Saturday, January 30, 2010

A NOVEL ENDING


For more than three years as many as ten people lived here in my office. They were of my invention yet had lives of their own.

Three years ago I broke my left leg. The importance of this and distinguishing which one lies only in the fact that four years ago I had my right leg surgically repaired. It had been broken nine years earlier and never fully healed. My life has in some ways then, been measured by these episodes of leg damage, like markers along a highway.

The cast was from hip to toes. I was confined to home most of the time. After two months, I ran out of books of any interest, games to play, and crossword puzzles to do. For reasons not at all clear to me now, I wondered what it would be like to write dialogue. I have written all my life, but never done it. I was vaguely aware that there were rules about how it is done. I have also never writtten fiction. All of the writing I have done in my life—one should not count the political speeches—has been non-fiction. This lack of knowledge of the rules and format was not a barrier to my trying. It is hard to find something I will not try just because there are rules of which I am unaware.

I wondered what it would be like to write a story of two people explaining themselves to each other only through the spoken word as written on the page. That is how it began. As I did it, I began to see a beginning and an and end to a story and I rushed from one to the other with little regard for rules just to get it set down so I would not forget it. That done, I realized there was real work involved now. I needed not only to understand the rules, but also find a voice for each character, a time and a place for the story, and all manner of other details. Thus, three years have passed, the leg has long ago healed, and life as I know it has resumed, and I have had these two people and their friends, who do talk a great deal, yet need narrative to help them along their way now and then, living with me all this time.

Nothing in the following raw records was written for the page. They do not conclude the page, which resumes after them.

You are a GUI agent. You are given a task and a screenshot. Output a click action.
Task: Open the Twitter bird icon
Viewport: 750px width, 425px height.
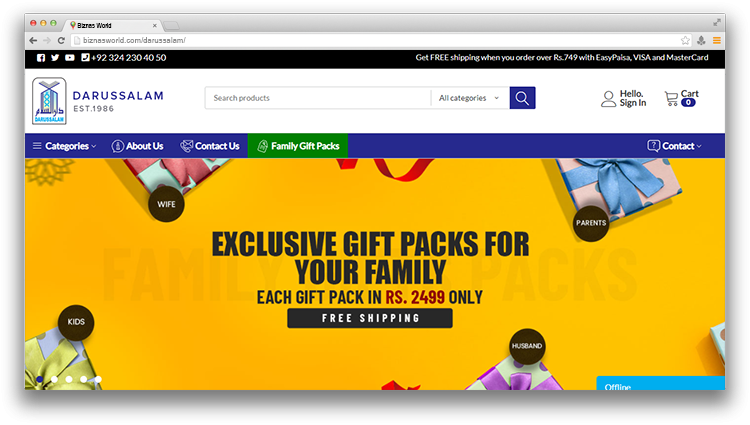(x=55, y=58)
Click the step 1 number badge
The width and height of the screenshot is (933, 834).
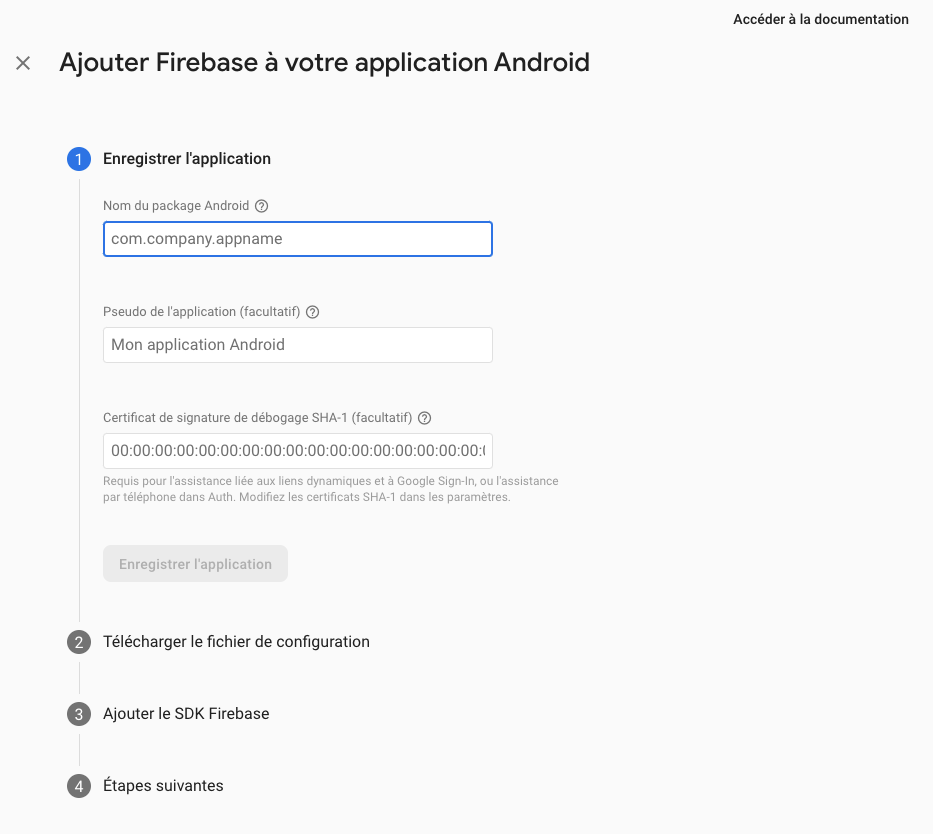pos(79,159)
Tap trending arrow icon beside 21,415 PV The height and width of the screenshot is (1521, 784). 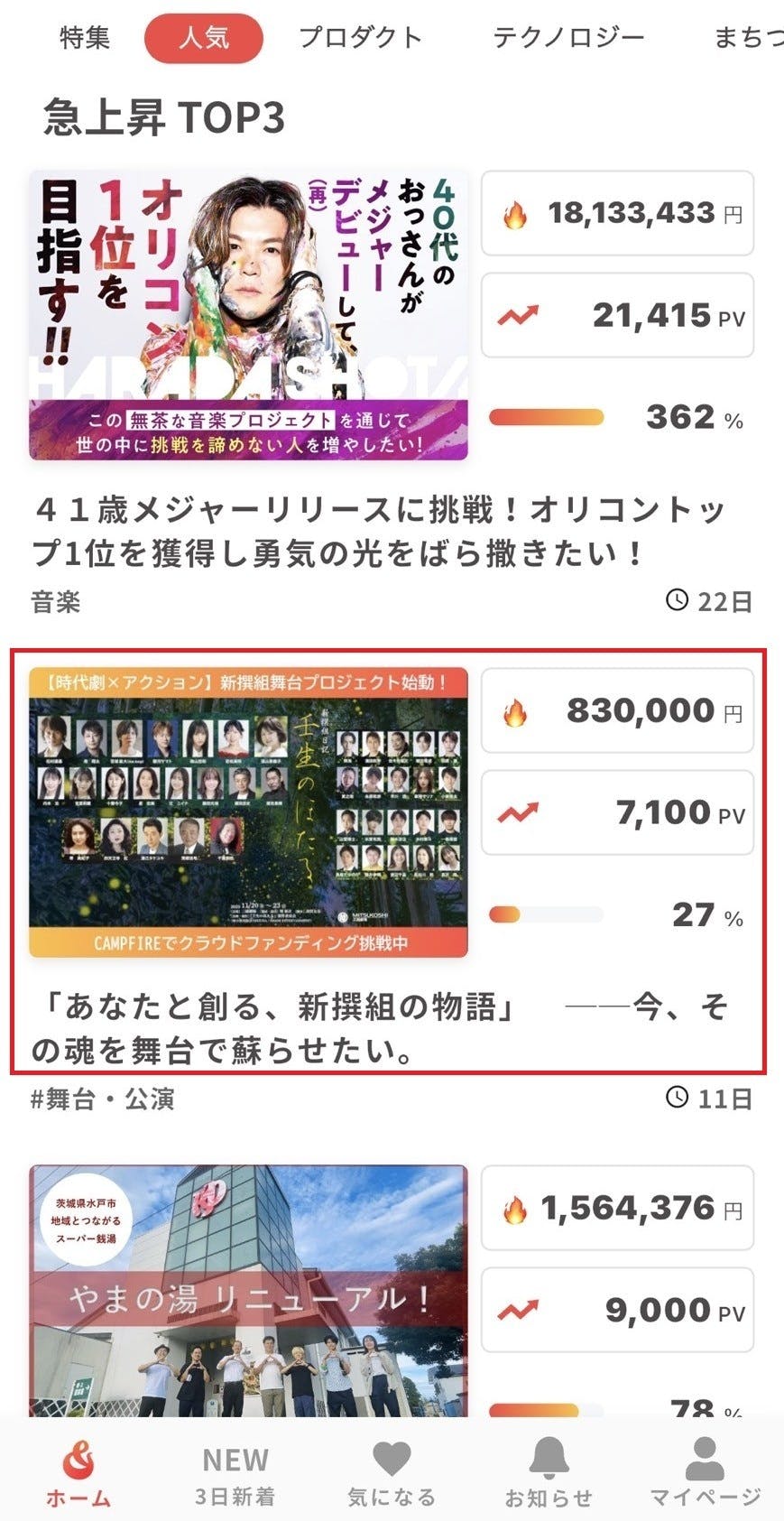518,316
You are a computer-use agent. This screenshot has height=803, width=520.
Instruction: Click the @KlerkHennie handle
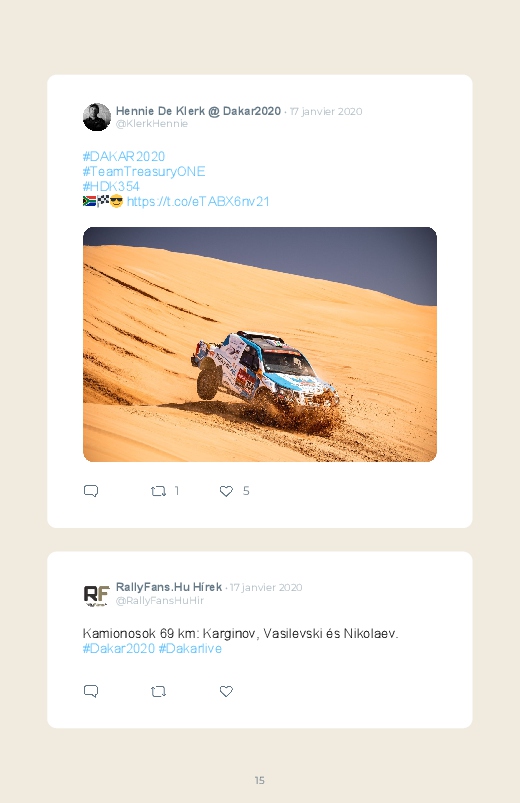coord(152,123)
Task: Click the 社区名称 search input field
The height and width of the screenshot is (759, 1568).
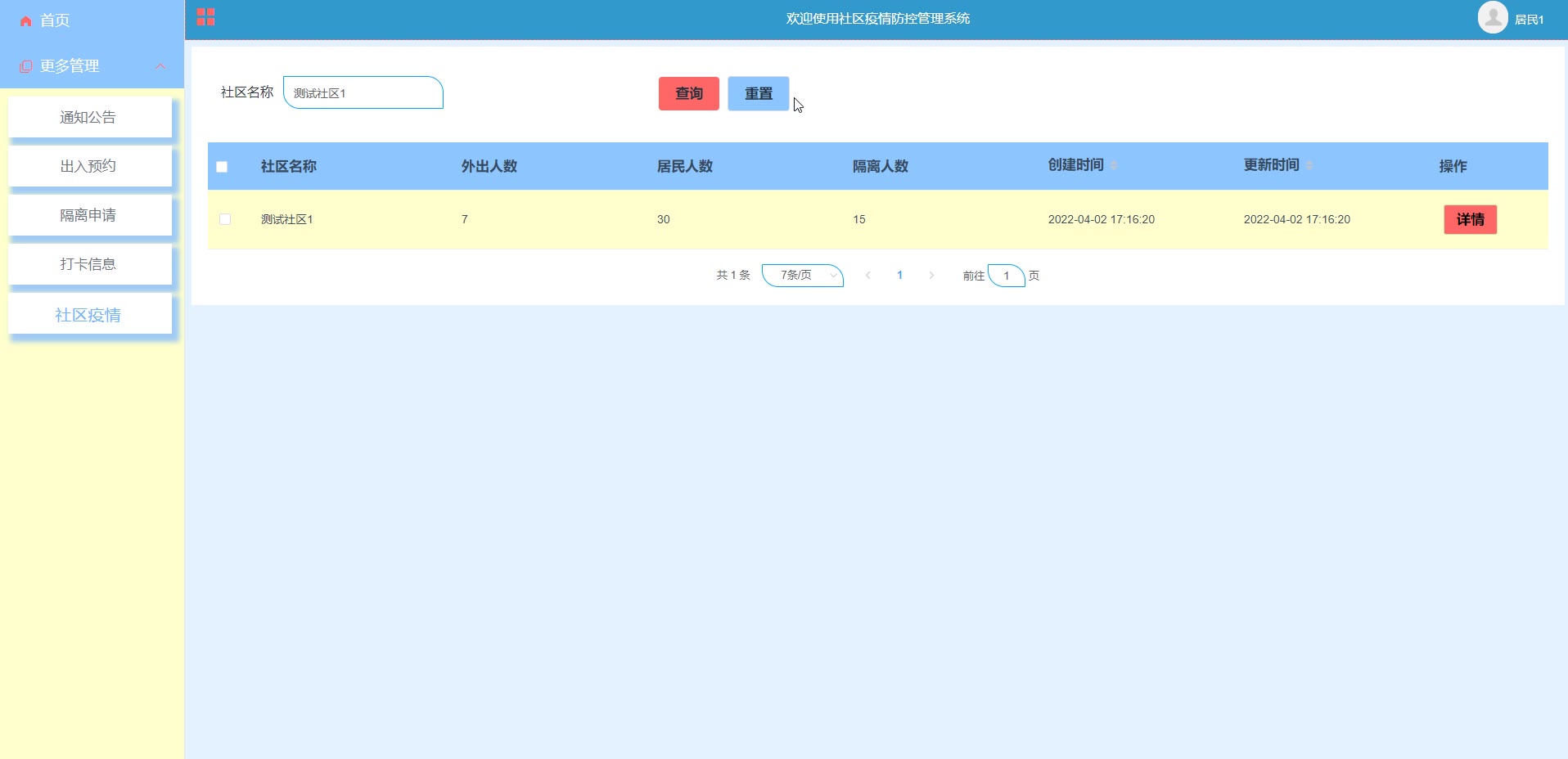Action: pyautogui.click(x=363, y=93)
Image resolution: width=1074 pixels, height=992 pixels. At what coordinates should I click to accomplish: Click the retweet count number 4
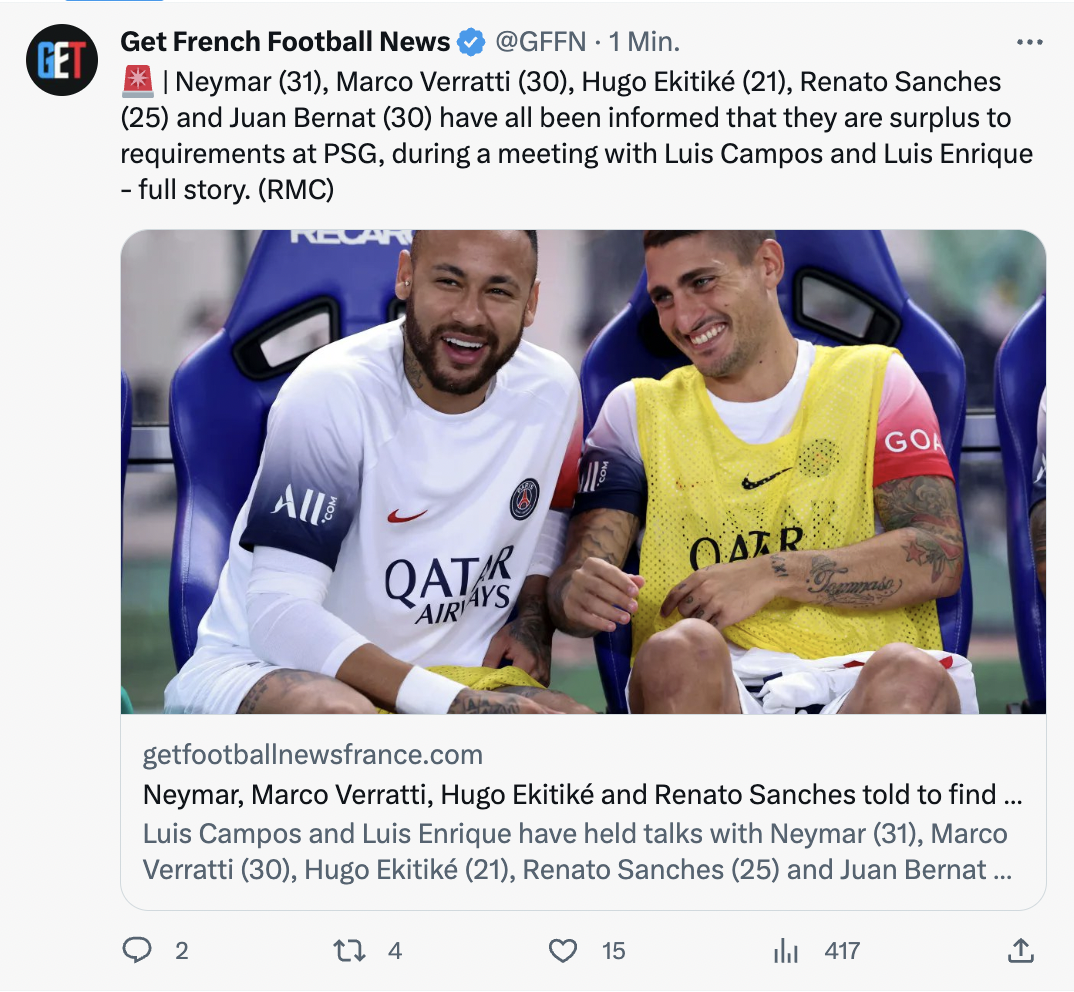click(395, 951)
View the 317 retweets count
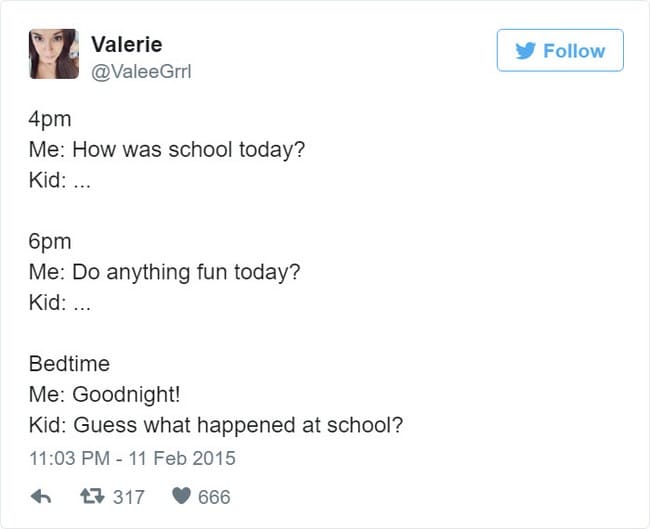 tap(128, 496)
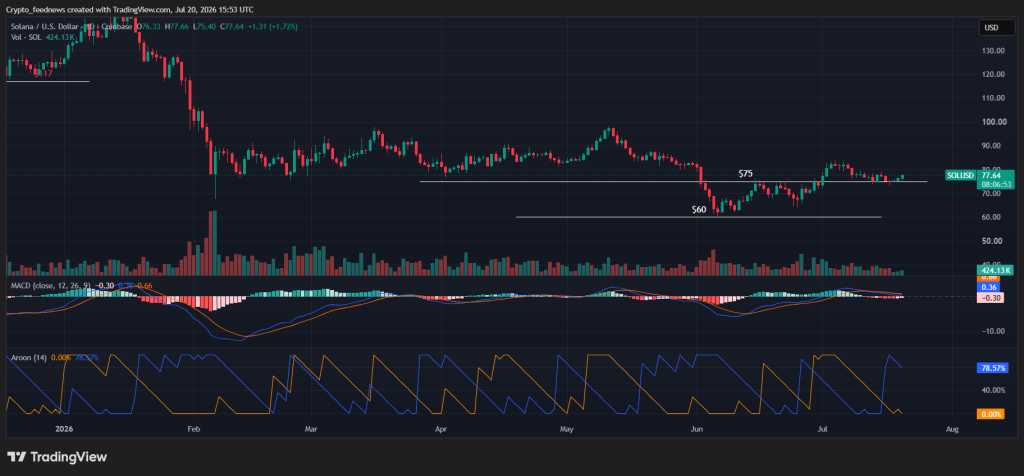
Task: Click the 424.13K volume value tag
Action: 995,270
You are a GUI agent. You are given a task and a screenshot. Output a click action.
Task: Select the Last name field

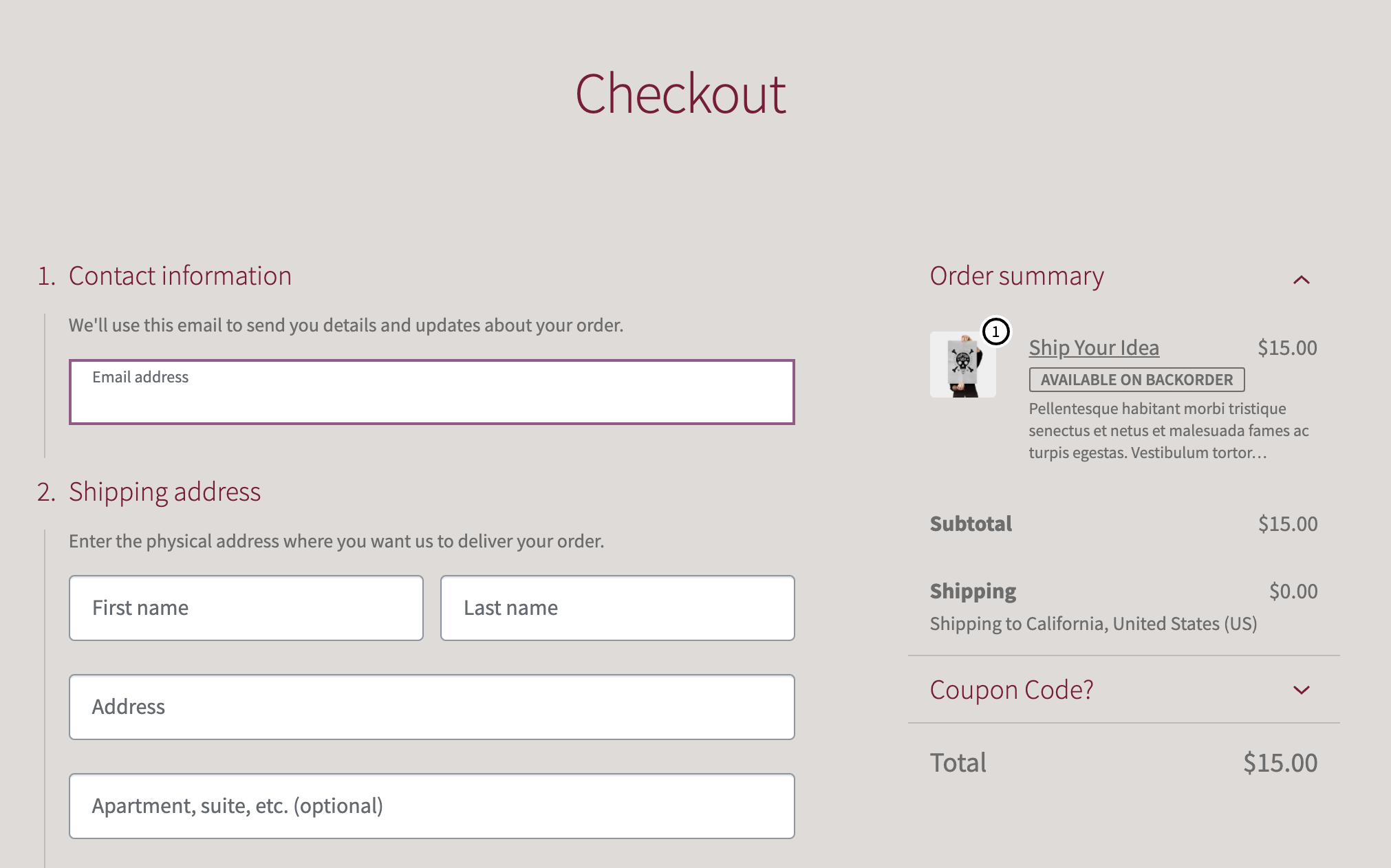click(x=617, y=608)
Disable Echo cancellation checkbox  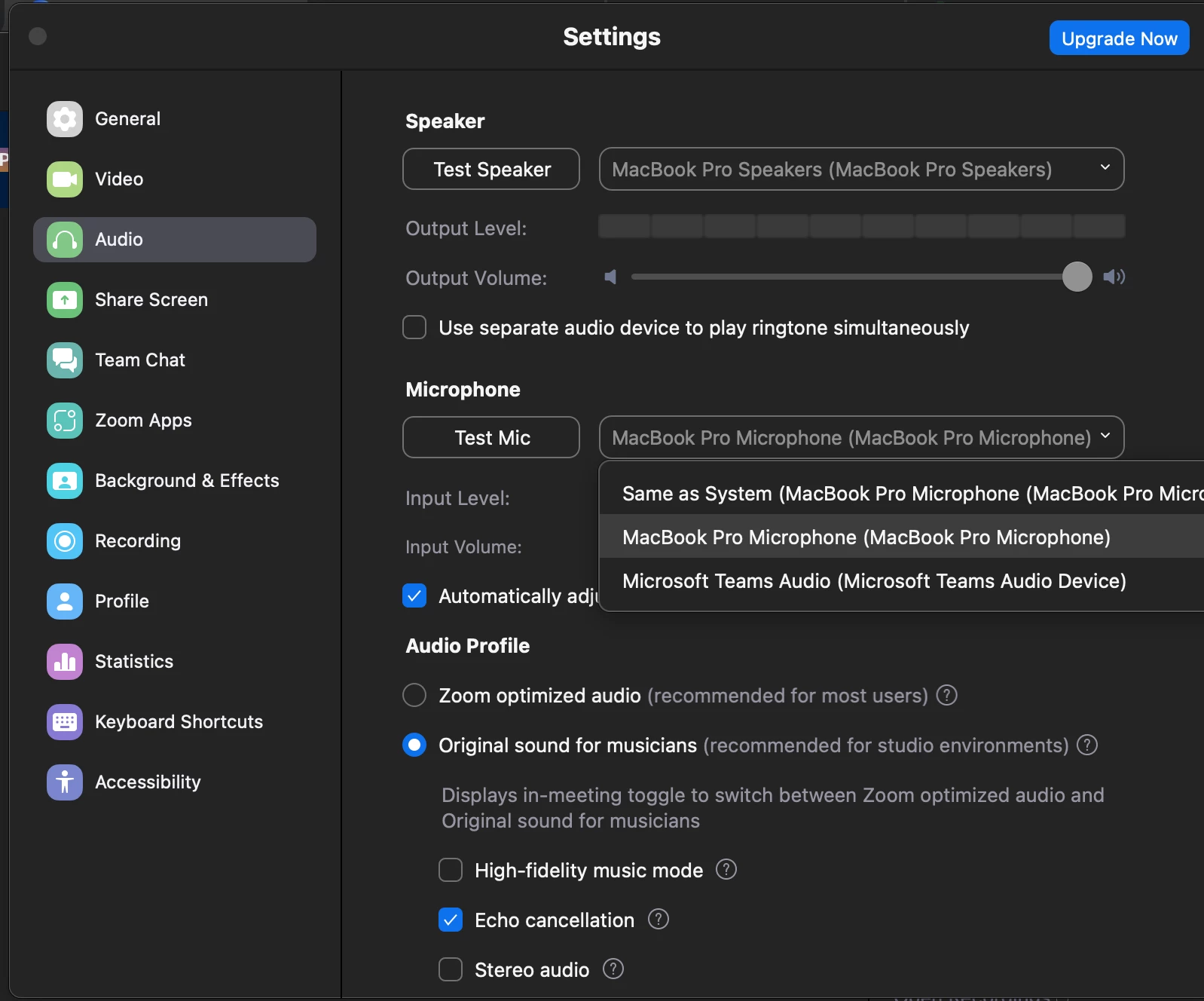(x=451, y=920)
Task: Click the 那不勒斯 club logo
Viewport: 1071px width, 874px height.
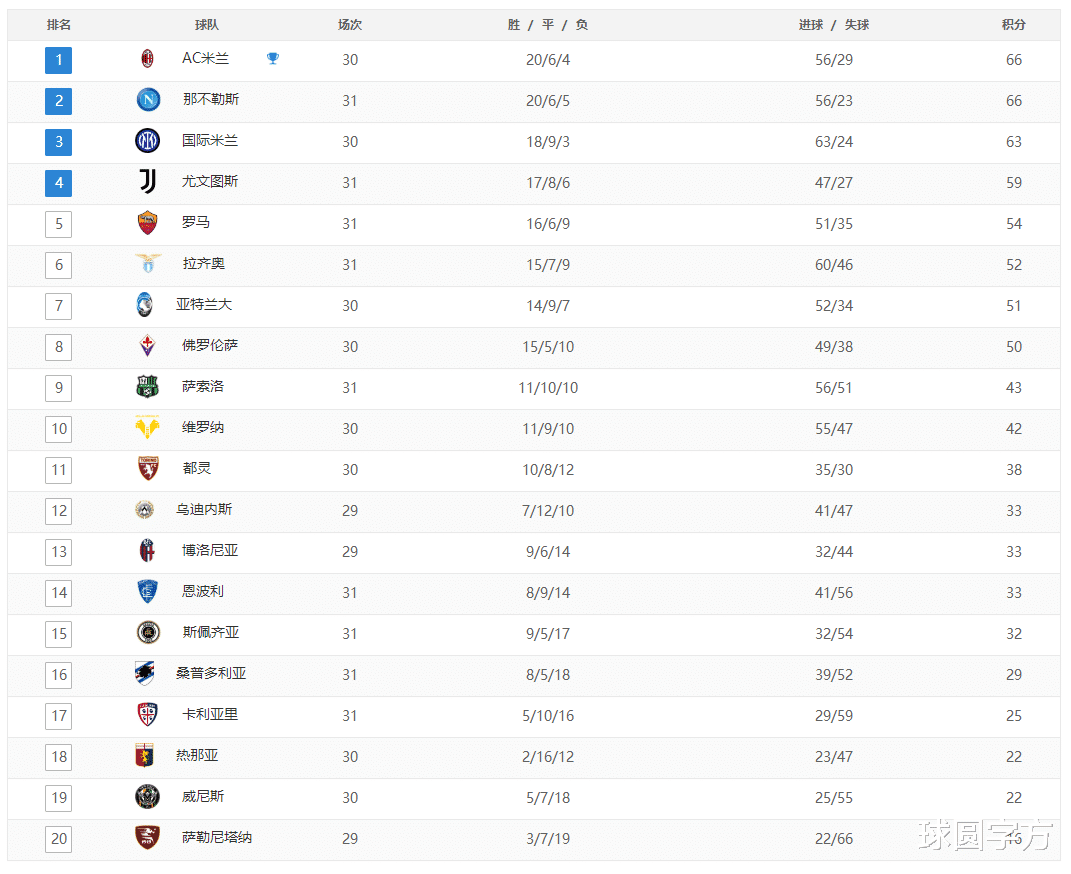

Writers often tell of reading things the next day and wondering who had written it. This doesn’t happen to the non-fiction writer since they are writing about events and there are a set of facts or a piece of history to set down in what one hopes is eloquent prose. In a novel, there so many variables such as tone of voice, anger, fear, petulance, greed, and emotions in the voices and the moods of the characters. I was astonished to find it true. These people took over, they wrote about themselves it seems, and I as humble servant, provided the word processing and only followed along.

After my last adventure on the Oregon coast, it seemed time to finish this thing, this novel of mine. I was close to finding the right voices, creating the right words in the right order so that these people would be understandable to me and perhaps to others.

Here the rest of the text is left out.